Eight months after the deadly uprising began in Syria, the country seems to be reaching a turning point. The Arab League, previously an obstacle to change, is now pushing for an end to the Assad regime. The Emir of Qatar is spearheading the movement.
A magnificent building from the 1980s, but only four stories tall and 70 meters (230 feet) long? It was too old, too small and not tall enough. Bulldozers demolished the building a few weeks ago.
The structure in the capital of Doha that once housed the Foreign Ministry of Qatar in a prominent location along the waterfront promenade, the Corniche, next to the emir's palace, is now a pile of rubble.
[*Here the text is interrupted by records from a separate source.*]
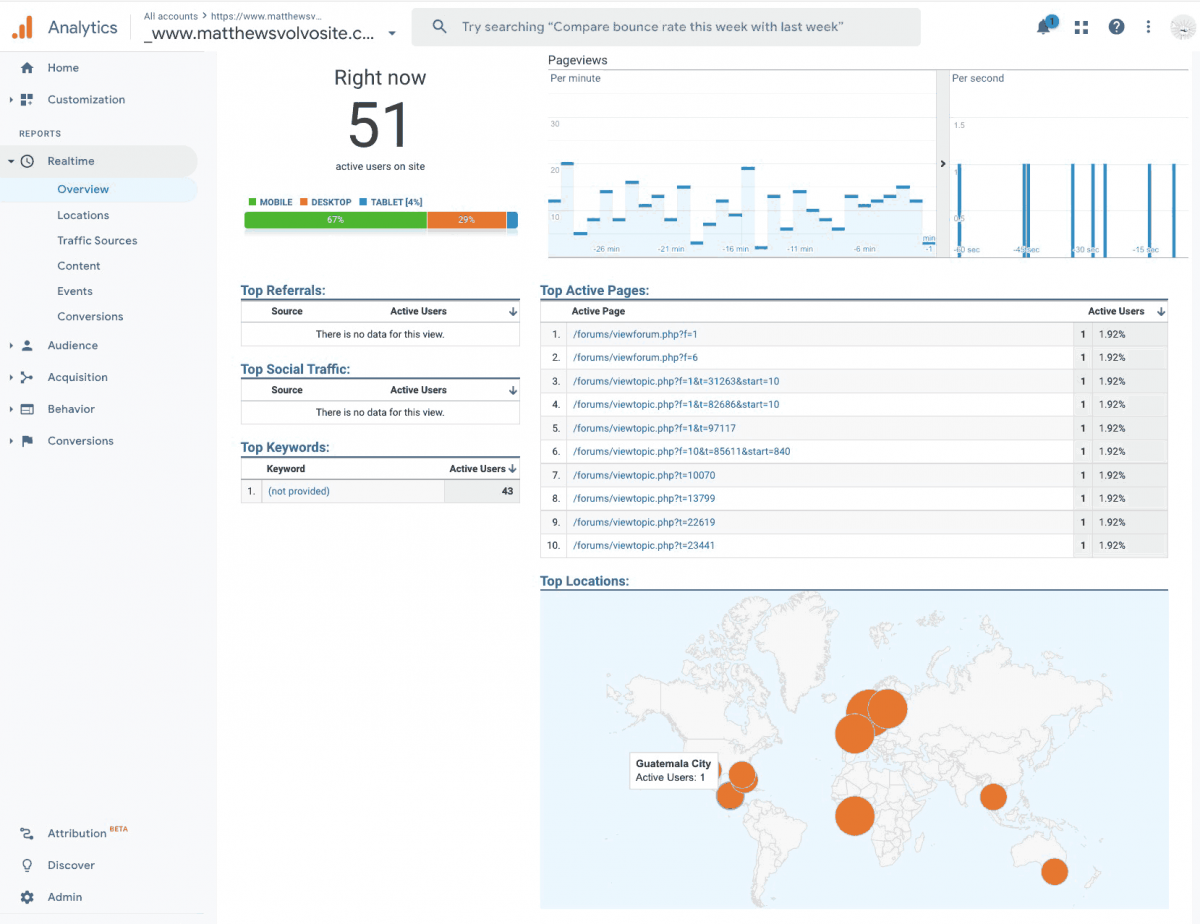Open the three-dot more options menu
This screenshot has height=924, width=1200.
(x=1148, y=27)
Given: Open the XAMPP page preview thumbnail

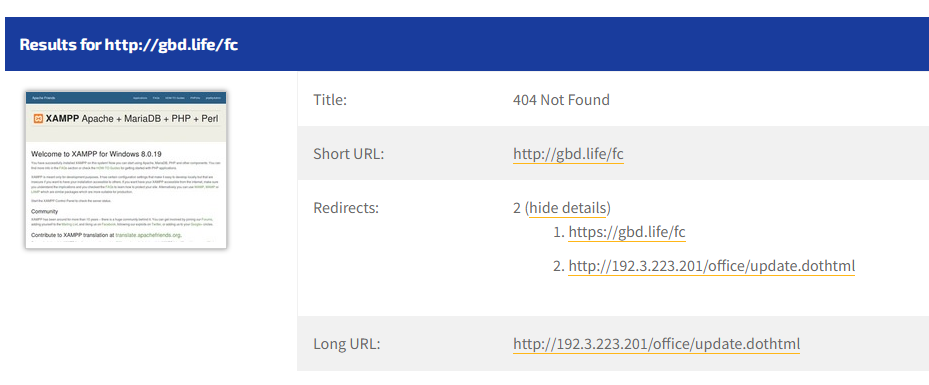Looking at the screenshot, I should coord(126,170).
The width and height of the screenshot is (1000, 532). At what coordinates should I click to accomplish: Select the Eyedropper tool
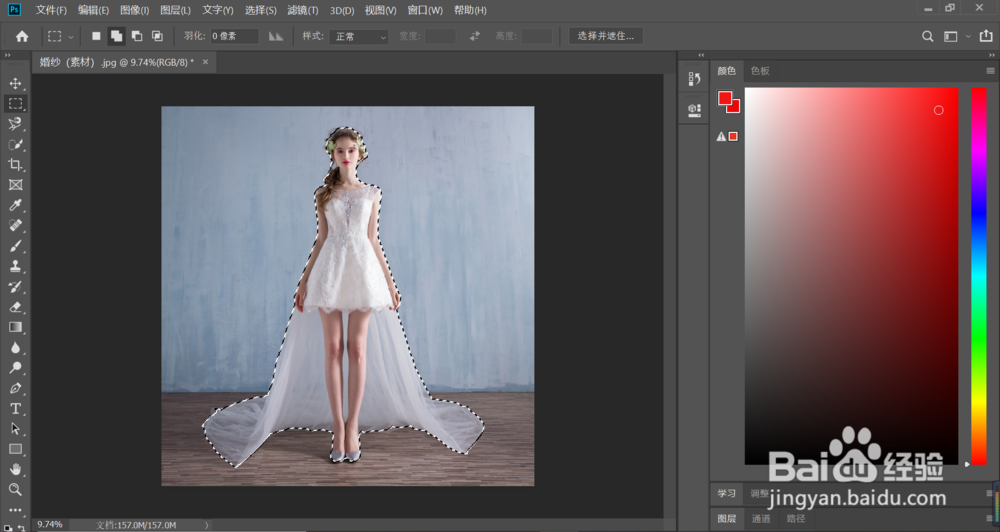[16, 205]
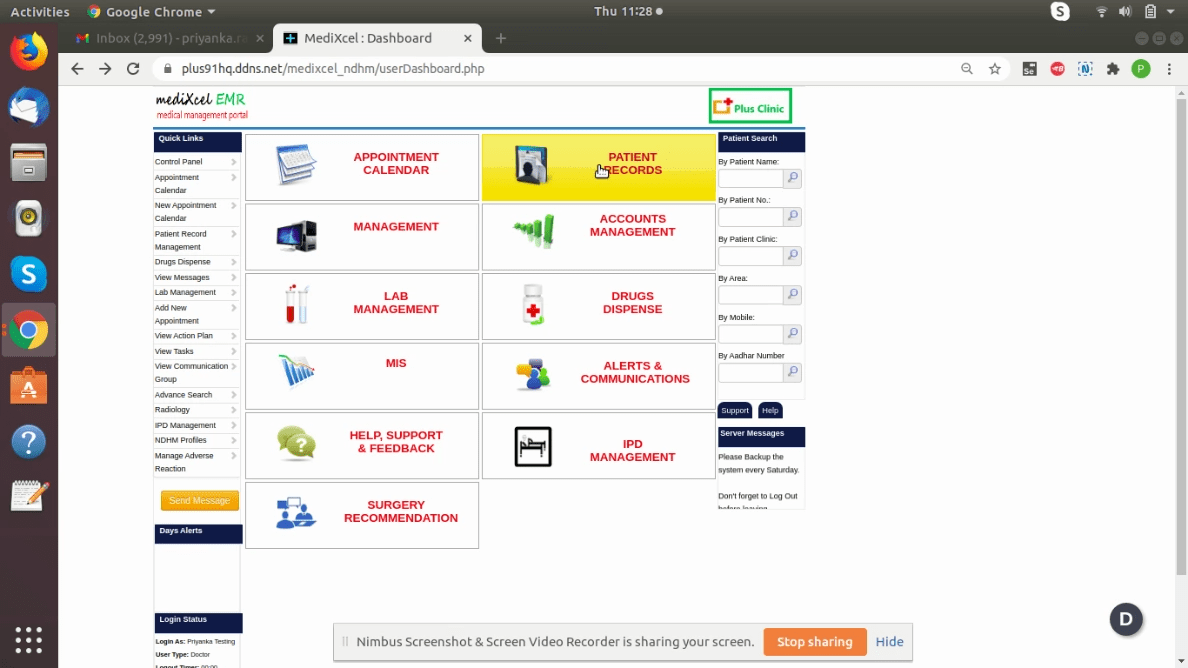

Qatar's 59-year-old Emir, Hamad bin Khalifa Al Thani, has built a new headquarters for his diplomats. It is a glass tower in a neighborhood of skyscrapers at the opposite end of the bay, a building so large that each of the ministry's three top officials received an entire floor to himself. Each chose the impressive view he would have from his desk: overlooking the roundabout popularly known as the TV Roundabout, because of its location next to studios run by Al-Jazeera, the Arab world's most important television network; across to Khalifa Stadium, where the opening ceremony for the 2022 FIFA World Cup will probably be held; or out to Al Udeid Air Base, the largest air base in the Middle East, where a US military jet takes off for Iraq or Afghanistan every few minutes.